Initiatives québécoises en la matière

  • Le plan d’action 2018-2023 Un Québec pour tous les âges est le deuxième plan d’action gouvernemental issu de la politique Vieillir et vivre ensemble. Le vieillissement actif se trouve au cœur de cette stratégie lancée en 2012. Ce concept est défini par l’OMS dans son cadre d’orientation Vieillir en restant actif, comme étant le « processus consistant à optimiser les possibilités de bonne santé, de participation et de sécurité afin d’accroître la qualité de vie pendant la vieillesse ». Afin de concrétiser les 85 mesures qu’il énonce, le plan d’action 2018-2023 prévoit des investissements totaux de 12,3 milliards de dollars sur cinq ans. Une des priorités d’intervention est l’amélioration du « soutien aux organismes locaux et régionaux qui favorisent la participation sociale des aînés et contribuent à l’amélioration de leur qualité de vie ».
  • Le plan d’action gouvernemental pour contrer la maltraitance envers les personnes aînées 2022-2027 « vise à sensibiliser la population, à développer des pratiques favorisant la bientraitance, à former différents acteurs à ce phénomène, à améliorer la gestion des situations de maltraitance et, finalement, à développer des connaissances liées à la maltraitance ».
    • Le plan d’action 2022-2027 identifie sept types de maltraitance. En ce qui a trait à la maltraitance psychologique, la forme la plus fréquente et la moins visible, on y indique que l’isolement social peut être une forme de négligence.
    • L’isolement et un réseau social peu développé sont considérés comme des facteurs de risque pouvant favoriser le développement de situations de maltraitance. Privilégier l’inclusion et la participation sociales est l’un des six principes directeurs de la bientraitance. Cela « apporte du bien-être aux personnes aînées qui souhaitent briser leur isolement et contribuer à la société ».
    • Enfin, le plan d’action indique qu’en plus de briser l’isolement social, les appels et visites d’amitié sont des moyens pour repérer des situations de maltraitance à domicile.

Ailleurs au Canada et dans le monde

  • Au Royaume-Uni, une commission parlementaire transpartisane sur la solitude a été mise sur pied en 2016. L’année suivante, la commission publie son rapport Combating loneliness one conservation at a time. La première ministre Theresa May accepte plusieurs des recommandations qui y sont énoncées, dont celles sur l’élaboration d’un plan national visant à lutter contre la solitude et la nomination d’un ministre responsable de la solitude. La stratégie, publiée en 2018, vise notamment à développer la recherche sur la solitude, dont l’élaboration d’outils de mesure.
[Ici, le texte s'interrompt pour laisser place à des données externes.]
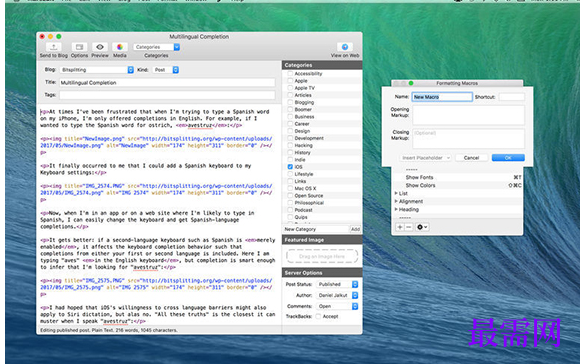Select the Show Colors menu entry
Screen dimensions: 580x364
(420, 185)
Des fonds sont aussi alloués à des initiatives communautaires et à des organismes publics.
  • Au Japon, en réponse à l’augmentation du taux de suicide et de dépression durant la pandémie de COVID‑19, le premier ministre Suga a nommé un ministre responsable de la solitude et de l’isolement. En juin 2021, les ministres britannique et japonais se sont rencontrés et ont accepté de renforcer la coopération bilatérale des deux pays dans le domaine de la recherche et de la lutte contre la solitude.
  • En 2006, l’OMS a lancé le Projet mondial des villes-amies des aînés. Quatre villes canadiennes, dont Sherbrooke, ont participé au projet-pilote visant à promouvoir le vieillissement actif et à déterminer des moyens pour les villes d’améliorer leur convivialité envers les personnes aînées. Au Québec, depuis 2009, « plus de 1000 municipalités, municipalités régionales de comté (MRC) et communautés autochtones ont bénéficié du programme de soutien à la démarche Municipalité amies des aînés (MADA), rejoignant ainsi 93,5% de la population québécoise ».